In the Wall Street bombing of 1920, an incident thought to be related to the 1919 United States anarchist bombings, anarchists used a bomb carried by horse-drawn cart.

===Palestine (West Bank, Gaza Strip, and before the 1948 partition)===
- 20 June 1939 – Irgun bombing of a vegetable market in Haifa, Palestine using a boobytrapped donkey killed 78 people.
- July 1939 – Another Irgun donkey bombing of a Haifa market, killed 21 and wounded 24.
- 25 June 1995 – At approximately 11 a.m., a Palestinian rode a booby-trapped donkey cart to an Israeli army base west of Khan Yunis in the Gaza Strip and detonated it. The Palestinian and the donkey were killed, but no soldiers were wounded. Hamas claimed responsibility for the attack.
- 17 June 2001 – A Palestinian man rode a bomb-laden donkey cart up to an Israeli position in the southern Gaza Strip and set off a small explosion.

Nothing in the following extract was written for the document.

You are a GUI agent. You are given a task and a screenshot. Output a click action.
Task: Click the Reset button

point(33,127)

Israeli soldiers destroyed the cart, and no soldiers were wounded. The Palestinian man was captured by the soldiers.
- 26 January 2003 – Palestinian fighters strapped a bomb to a donkey and then exploded it remotely on the road between Jerusalem and Gush Etzion. No humans were injured in the attack. PETA director Ingrid Newkirk wrote to PLO Chairman Yasser Arafat asking him to keep animals out of the conflict. PETA was criticized for not objecting to killing of humans in the context.
- Later on 8 June 2009 – Palestinian gunmen approached the Karni crossing between the Gaza Strip and Israel with several trucks and at least five horses loaded with explosive devices and mines. The gunmen fired on IDF troops who observed them, and at least four gunmen were killed in the ensuing battle. A previously unknown organization called "the army of Allah's supporters" (Jund Ansar Allah) claimed responsibility for the foiled attack. The IDF estimated that the gunmen had planned to kidnap an Israeli soldier.

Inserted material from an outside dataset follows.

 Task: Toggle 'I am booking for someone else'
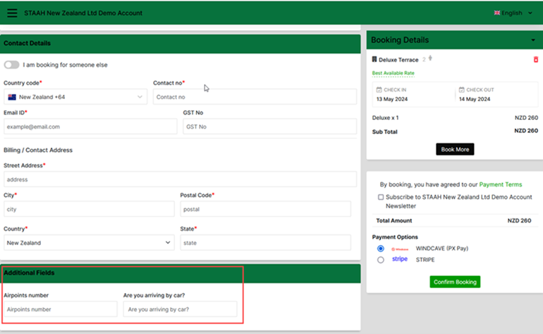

- 25 May 2010 – A small Syrian-backed militant group in the Gaza Strip blew up a donkey cart laden with explosives close to the border with Israel. According to a spokesman for the group, more than 200 kilograms of dynamite were heaped on the animal-drawn cart. The explosives were detonated several dozen meters from the border fence with Israel. The animal was killed in the blast but no human injuries or damage were reported.

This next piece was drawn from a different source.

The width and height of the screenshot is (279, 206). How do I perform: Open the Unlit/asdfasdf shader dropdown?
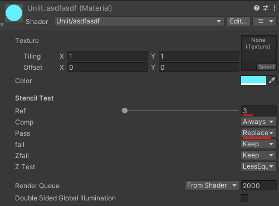pyautogui.click(x=139, y=21)
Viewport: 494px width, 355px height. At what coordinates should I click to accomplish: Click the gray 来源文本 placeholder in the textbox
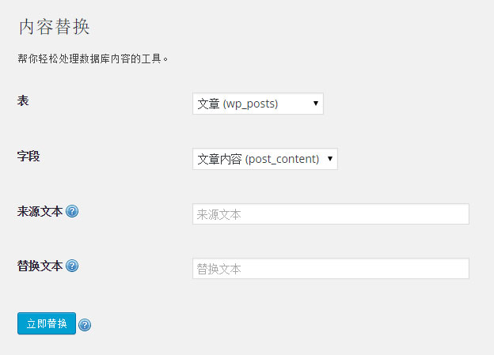[219, 214]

- 19 July 2014 – Hamas militants attempted to attack Israeli troops in Gaza with a bomb-laden donkey. IDF forces operating in the Rafah area near the Gaza-Egypt border located the donkey suspiciously approaching their position shot the animal, causing the explosives to detonate. Israeli army spokesperson Major Arye Shalicar referred to the donkey as a "human shield" he said, "They used this donkey as a human shield, or an animal shield, if you like".

==Military==

During World War II the U.S. investigated the use of "bat bombs", or bats carrying small incendiary bombs. During the same war, Project Pigeon (later Project Orcon, for "organic control") was American behaviorist B. F. Skinner's attempt to develop a pigeon-guided missile. The project was barely funded and was cancelled on 8 October 1944. They had also used incendiary bat bombs that were largely ineffective. At the same time the Soviet Union developed the "anti-tank dog" for use against German tanks. The anti-tank dog project mostly failed, as the dogs would be spooked by the noises and gunfire, as well as running under Russian tanks due to the dogs being trained with diesel tanks, as opposed to the German tanks, which ran on petrol. The Imperial Japanese Army had used dogs and other animals strapped with bombs to run into American lines during Iwo Jima and Okinawa.

More recently, Iran purchased several dolphins, some of which were former Soviet military dolphins, along with other sea mammals and birds, in what some have alleged to be an attempt by Iran to develop kamikaze dolphins, intended to seek out and destroy submarines and enemy warships. However, the animals are today on display at the Kish Dolphin Park, on Iran's resort island of Kish in the Persian Gulf. During the Cold War, the Soviet Navy trained dolphins to attach underwater explosives and beacons to ships and submarines at Object 825 GTS at Balaklava, Crimea.